_Problem statement_
Every line containing the string "green" is to be copied from the records.

_Collected data_
---------------
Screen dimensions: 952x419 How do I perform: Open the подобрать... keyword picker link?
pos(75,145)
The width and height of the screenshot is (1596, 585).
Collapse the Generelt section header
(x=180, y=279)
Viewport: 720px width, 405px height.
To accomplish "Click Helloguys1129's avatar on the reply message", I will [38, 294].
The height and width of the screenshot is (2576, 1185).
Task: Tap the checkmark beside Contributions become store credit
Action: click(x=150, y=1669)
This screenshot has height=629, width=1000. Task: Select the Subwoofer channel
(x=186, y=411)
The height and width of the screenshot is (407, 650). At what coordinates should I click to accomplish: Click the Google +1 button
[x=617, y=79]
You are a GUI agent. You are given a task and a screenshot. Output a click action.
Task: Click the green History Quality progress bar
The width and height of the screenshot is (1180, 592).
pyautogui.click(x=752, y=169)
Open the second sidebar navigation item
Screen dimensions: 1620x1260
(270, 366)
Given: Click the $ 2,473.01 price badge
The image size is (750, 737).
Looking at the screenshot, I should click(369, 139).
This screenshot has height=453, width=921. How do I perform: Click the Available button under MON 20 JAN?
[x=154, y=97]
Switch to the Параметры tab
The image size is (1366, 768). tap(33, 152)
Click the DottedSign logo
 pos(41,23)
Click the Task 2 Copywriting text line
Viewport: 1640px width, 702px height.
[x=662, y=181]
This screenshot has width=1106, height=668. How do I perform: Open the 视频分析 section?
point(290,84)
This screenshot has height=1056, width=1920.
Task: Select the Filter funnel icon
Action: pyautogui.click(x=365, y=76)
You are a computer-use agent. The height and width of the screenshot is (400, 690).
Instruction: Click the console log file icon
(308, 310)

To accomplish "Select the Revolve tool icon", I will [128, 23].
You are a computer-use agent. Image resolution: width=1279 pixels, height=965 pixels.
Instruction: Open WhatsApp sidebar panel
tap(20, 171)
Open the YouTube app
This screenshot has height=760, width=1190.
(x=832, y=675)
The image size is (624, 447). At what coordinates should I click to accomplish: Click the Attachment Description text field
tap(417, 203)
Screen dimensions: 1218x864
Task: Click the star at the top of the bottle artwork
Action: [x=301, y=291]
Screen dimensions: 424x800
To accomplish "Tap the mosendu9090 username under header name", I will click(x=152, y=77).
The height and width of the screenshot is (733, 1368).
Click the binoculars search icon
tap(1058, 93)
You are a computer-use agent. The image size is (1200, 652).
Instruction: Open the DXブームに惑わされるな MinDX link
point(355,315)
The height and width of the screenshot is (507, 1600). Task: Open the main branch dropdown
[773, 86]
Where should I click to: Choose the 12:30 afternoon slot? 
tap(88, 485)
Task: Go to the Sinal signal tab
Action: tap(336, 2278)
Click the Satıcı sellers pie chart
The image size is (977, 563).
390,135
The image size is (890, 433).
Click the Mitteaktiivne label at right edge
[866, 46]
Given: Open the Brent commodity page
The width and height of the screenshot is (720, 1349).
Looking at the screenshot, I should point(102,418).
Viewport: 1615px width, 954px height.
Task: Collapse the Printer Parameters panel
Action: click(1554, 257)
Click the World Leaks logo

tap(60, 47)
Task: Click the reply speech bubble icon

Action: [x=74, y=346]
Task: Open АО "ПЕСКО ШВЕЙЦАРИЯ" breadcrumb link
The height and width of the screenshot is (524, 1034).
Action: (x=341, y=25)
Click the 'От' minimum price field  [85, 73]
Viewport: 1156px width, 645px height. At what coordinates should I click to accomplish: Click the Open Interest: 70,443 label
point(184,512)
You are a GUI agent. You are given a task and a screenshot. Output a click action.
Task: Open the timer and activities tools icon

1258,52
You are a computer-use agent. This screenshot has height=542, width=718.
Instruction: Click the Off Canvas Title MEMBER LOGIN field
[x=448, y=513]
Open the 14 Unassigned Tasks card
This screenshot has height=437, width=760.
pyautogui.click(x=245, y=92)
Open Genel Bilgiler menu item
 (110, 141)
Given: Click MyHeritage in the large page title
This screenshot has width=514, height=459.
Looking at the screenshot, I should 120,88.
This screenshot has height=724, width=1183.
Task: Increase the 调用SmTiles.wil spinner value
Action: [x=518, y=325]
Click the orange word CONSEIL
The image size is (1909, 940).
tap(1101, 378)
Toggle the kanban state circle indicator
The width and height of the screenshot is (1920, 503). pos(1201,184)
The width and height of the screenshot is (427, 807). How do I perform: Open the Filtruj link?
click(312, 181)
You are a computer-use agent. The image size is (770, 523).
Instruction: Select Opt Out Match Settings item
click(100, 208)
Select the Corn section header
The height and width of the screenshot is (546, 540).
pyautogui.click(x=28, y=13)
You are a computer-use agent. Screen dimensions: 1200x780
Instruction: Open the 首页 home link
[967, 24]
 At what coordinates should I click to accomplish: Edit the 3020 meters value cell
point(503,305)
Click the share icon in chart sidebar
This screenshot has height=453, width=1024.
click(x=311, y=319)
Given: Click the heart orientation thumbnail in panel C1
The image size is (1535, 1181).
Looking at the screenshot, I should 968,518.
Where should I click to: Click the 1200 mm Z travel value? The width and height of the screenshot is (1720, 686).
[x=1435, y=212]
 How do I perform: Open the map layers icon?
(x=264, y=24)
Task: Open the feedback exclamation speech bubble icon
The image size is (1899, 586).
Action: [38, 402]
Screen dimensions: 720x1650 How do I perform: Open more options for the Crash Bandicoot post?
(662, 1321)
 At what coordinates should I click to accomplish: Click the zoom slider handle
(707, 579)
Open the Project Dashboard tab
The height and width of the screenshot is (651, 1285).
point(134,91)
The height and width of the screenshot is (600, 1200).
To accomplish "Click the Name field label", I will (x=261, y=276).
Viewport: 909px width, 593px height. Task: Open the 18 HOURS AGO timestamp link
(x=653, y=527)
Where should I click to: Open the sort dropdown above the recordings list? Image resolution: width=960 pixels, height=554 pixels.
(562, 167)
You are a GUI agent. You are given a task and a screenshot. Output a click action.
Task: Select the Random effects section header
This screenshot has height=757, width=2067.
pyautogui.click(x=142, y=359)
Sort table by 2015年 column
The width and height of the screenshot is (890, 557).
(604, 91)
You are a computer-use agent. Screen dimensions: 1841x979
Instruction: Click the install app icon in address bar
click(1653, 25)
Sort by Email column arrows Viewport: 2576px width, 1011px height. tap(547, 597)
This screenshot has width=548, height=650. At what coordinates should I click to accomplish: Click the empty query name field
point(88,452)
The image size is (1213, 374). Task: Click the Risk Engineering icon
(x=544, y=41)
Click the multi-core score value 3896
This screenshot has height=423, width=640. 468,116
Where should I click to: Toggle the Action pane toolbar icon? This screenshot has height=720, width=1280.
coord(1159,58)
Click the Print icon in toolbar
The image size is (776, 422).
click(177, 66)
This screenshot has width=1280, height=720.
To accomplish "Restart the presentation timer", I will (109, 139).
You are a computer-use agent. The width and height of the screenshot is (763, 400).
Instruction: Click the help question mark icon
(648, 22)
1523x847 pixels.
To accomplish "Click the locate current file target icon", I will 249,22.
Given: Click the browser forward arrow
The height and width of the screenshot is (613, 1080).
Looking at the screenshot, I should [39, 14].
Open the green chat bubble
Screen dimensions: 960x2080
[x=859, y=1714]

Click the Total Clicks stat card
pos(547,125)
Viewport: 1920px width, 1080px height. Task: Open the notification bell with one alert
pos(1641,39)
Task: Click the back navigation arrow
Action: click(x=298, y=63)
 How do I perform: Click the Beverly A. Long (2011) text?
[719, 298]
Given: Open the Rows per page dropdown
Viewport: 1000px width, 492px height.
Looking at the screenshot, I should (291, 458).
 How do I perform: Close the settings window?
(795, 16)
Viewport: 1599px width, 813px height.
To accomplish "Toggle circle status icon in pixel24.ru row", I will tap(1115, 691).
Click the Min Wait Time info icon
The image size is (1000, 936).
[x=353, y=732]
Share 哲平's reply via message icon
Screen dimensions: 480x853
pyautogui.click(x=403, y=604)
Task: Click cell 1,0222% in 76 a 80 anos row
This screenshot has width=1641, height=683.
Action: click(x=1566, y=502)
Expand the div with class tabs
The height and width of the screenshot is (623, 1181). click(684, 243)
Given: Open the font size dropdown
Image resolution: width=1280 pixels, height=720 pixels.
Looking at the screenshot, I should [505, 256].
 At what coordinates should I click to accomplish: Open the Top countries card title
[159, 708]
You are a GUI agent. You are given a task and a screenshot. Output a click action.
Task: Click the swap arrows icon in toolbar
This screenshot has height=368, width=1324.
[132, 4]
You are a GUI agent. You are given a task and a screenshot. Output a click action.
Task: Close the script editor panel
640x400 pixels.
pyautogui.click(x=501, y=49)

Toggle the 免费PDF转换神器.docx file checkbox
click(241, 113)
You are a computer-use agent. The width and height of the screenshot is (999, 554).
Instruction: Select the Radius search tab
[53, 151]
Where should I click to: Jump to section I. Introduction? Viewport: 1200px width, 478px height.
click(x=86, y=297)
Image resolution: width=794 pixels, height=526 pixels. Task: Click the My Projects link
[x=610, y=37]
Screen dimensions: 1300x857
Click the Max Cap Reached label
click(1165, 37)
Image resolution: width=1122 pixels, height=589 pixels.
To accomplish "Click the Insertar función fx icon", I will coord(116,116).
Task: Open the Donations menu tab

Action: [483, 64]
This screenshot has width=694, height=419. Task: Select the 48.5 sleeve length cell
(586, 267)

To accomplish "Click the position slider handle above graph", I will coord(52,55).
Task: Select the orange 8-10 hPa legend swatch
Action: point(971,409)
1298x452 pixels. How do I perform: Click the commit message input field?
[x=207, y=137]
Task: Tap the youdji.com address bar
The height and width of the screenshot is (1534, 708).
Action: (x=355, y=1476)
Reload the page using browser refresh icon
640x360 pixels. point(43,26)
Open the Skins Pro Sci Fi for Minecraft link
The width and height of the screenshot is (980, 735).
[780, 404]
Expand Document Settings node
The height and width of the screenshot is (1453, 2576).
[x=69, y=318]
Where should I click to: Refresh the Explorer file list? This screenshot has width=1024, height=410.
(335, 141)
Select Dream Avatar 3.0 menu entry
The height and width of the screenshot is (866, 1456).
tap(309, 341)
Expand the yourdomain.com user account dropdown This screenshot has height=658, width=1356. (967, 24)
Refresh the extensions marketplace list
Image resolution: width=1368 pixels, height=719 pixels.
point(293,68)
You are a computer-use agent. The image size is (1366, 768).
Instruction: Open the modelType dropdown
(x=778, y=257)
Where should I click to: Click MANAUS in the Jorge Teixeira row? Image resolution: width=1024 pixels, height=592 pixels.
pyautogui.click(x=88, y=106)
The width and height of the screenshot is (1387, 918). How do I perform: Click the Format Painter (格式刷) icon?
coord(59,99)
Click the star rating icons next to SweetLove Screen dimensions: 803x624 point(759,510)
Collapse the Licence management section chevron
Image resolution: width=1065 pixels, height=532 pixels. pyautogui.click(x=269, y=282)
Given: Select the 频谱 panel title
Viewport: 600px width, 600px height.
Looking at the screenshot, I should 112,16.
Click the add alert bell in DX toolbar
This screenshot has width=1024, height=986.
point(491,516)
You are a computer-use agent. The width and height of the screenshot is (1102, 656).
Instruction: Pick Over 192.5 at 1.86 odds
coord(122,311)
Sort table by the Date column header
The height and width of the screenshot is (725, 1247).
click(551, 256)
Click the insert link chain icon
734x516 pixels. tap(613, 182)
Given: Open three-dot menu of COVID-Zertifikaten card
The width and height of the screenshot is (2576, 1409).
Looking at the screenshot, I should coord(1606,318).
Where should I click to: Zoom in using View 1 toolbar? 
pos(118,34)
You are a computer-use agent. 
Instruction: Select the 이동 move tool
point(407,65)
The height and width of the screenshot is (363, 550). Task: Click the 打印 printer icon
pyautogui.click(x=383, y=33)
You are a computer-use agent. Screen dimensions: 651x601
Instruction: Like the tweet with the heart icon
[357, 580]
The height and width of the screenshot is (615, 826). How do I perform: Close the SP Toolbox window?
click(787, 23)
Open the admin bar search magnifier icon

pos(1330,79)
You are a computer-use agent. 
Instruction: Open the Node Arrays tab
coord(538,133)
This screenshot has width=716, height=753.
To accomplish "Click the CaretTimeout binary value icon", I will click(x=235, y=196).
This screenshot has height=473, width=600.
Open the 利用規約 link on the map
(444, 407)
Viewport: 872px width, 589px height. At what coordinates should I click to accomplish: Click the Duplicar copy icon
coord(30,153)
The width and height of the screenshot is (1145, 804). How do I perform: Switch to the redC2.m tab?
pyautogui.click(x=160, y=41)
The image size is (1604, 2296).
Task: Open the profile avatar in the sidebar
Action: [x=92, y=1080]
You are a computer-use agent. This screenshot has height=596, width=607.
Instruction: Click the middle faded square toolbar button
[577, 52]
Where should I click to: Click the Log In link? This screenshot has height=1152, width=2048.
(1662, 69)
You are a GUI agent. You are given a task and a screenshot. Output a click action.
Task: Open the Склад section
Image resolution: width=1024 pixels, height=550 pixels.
---------------
_Response area_
Task: Click the green History Quality progress bar
Open the green chat bubble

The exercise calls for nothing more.